Tennessee football worked inside Neyland Stadium Wednesday as the Vols held their second fall scrimmage on a cool August morning.
Afterwards Tennessee head coach Josh Heupel met with the media to discuss the scrimmage and the last week of fall practice.
Here’s four takeaways from what Heupel said.
Injury Notes
Tennessee has largely avoided the injury bug so far this fall camp. However, Heupel provided updates on a handful of injuries Wednesday.
Freshmen Tyree Weathersby and DeSean Bishop have been absent from practice in recent days and Heupel provided serious injury updates on both. Weathersby is out for the season due to injury and while Tennessee isn’t ruling out a possible return for Bishop, he’s expected to be out a few months.
While Weathersby wasn’t likely to factor along the defensive line this season and Bishop was on the outside looking in at the running back rotation both injuries are blows to the Vols’ depth and the underclassmen’s development.
Heupel also touched on Cooper Mays recovery after undergoing a major procedure last week. The Vols are hopeful that Mays will be back for the season opener against Virginia but are continuing to work on contingency plans.
“We believe we’ll have an opportunity to get him back,” Heupel said. “Everything has gone well since he missed training camp and had the issue that he had. But at the same time, and it’s true for every position, but in particular the offensive line, you better have contingency plans and you don’t know when that’s gonna happen.”
Milton Taking Care Of Football
It was nearly a throwaway line from Heupel in his Wednesday press conference.
“I don’t know if he’s thrown a pick all training camp,” Heupel said of Joe Milton III.
That’s significant and meaningful news. We know Milton can do the spectacular but whether he can do the mundane consistently is the question involving the Tennessee signal caller.
Taking care of the football isn’t the only thing that registers under that category but it is the most important. Granted, throwing interceptions hasn’t been a major issue for Milton. His next interception will be his first at Tennessee. But the news that he hasn’t thrown an interception all of fall practice is certainly a good sign.
According to Heupel, Milton has been consistently accurate with the football all of camp.
“Man, he was really accurate with the football, really decisive. Been a really good decision-maker,” Heupel said. “Been in control of the protections, for the most part, and we’ve continued to push their hand on that side of it.”
More From RTI: Everything Josh Heupel Said After Tennessee’s Wednesday Scrimmage
Still Needing To Improve Operationally
While Tennessee’s offense found success— particularly early on— in Wednesday’s scrimmage, Heupel still would have liked the Vols to be more efficient mechanically.
“The communication side, I thought, could’ve been better offensively — just some of the mechanics stuff.” Heupel said in his opening statement.
Tennessee’s third-year head coach was quick to clarify that those mistakes don’t fall squarely on Milton’s shoulders but on the offense as a whole. Heupel didn’t appear panicked about the issue but did not that they had taken a step back in that regard from the first scrimmage to the second scrimmage.
“Some of it is,” Heupel said on whether the issues were normal for this time of year. “The first scrimmage, in all reality, was probably a little cleaner than today’s.

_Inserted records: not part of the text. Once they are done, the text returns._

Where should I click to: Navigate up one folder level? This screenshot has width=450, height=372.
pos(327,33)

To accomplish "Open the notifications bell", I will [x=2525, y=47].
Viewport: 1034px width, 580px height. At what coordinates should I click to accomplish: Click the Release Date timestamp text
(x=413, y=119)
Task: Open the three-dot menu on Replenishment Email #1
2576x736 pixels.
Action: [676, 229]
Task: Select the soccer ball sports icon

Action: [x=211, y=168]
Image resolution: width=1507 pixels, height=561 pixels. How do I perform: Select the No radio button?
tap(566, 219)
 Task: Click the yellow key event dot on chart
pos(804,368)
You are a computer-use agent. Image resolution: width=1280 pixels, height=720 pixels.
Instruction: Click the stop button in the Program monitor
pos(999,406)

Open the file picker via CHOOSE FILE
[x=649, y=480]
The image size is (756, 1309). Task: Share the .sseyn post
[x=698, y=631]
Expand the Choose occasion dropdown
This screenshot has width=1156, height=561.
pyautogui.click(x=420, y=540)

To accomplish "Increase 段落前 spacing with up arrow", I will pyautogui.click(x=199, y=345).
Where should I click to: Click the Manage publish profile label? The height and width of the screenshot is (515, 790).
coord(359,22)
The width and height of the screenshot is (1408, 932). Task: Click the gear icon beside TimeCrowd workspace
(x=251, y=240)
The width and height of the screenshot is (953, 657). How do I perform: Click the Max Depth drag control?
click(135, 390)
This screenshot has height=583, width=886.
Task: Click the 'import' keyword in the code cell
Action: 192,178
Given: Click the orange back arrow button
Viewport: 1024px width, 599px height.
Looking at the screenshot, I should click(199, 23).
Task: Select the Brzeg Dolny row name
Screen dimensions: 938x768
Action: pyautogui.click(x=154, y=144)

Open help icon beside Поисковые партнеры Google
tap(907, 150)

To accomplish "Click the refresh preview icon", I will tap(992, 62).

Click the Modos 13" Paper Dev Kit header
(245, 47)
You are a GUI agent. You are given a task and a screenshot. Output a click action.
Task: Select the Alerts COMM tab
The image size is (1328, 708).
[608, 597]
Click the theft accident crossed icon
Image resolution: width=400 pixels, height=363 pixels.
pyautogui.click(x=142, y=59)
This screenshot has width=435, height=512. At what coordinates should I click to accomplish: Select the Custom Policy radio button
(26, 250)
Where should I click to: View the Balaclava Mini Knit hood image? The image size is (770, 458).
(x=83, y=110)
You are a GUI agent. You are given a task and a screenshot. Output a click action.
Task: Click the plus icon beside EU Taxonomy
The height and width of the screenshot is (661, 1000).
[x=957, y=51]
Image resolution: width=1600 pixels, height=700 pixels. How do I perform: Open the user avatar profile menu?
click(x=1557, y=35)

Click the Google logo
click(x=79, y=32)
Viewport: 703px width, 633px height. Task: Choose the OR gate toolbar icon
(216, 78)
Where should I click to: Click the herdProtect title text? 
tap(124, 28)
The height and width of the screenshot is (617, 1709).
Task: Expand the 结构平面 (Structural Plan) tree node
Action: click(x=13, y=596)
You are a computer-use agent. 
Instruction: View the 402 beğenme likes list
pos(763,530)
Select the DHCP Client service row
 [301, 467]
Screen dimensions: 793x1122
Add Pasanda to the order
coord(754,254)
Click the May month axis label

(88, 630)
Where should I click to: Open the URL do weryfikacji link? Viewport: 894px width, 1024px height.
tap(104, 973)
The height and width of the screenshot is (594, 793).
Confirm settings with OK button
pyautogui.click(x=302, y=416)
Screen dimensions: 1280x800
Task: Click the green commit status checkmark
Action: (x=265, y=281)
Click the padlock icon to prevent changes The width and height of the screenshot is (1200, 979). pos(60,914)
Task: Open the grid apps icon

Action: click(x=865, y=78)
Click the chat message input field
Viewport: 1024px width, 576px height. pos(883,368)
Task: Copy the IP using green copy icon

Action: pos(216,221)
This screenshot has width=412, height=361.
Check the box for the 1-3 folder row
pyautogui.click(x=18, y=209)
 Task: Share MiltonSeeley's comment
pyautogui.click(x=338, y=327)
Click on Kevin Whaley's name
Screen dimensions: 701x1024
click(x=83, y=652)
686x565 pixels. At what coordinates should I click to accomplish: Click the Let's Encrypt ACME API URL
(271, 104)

But it was just operationally, off the sideline, play clock, getting things settled as we get out there on the field first play of a drive. I’m not worried about where we’re at. We’re pretty intentional on working those things during practice. I thought today could’ve been cleaner. But it wasn’t just one guy. All of us just need to be a little bit cleaner.”
A reason to panic? Probably not. But it is something to watch as the Vols get closer to kick-off.
Tennessee Leaning On Experience In Secondary
Tennessee has steadily improved its defensive back depth over the last two seasons. But have they improved their defensive back play from last season’s poor numbers?
That’s the question Tennessee is trying to answer this season. The Vols return most of their key contributors in the secondary from last season in addition to BYU transfer Gabe Jeudy-Lally and a trio of talented freshmen. Those freshmen have earned praise for their growth since spring practice but it appears they’re still behind the returning upperclassmen.
“We got some young guys that have really grown here over the last 11, 12 practices. Excited about them,” Heupel said. “They’ll play some defensive snaps but they’ll play a ton on special teams too.”
So it appears that Tennessee isn’t going to lean on its freshman corners to open the season. That could change if the veterans don’t show improvement on Saturdays, but don’t expect a defensive back overhaul when the Vols’ defense takes the field against Virginia.
However, there’s no doubt Tennessee’s depth has radically improved in the back end.
“We have great competition that creates urgency in the meeting room, creates urgency in the offseason,” Heupel said. “It shows up in the way they play and compete on the practice field and today when we’re inside the stadium. We have guys that are vets that played a lot of football last year. … So we absolutely have more depth, more competition and as we get closer to kickoff figuring out the rotation as those guys continue to compete and show that they’re going to play at a championship level.”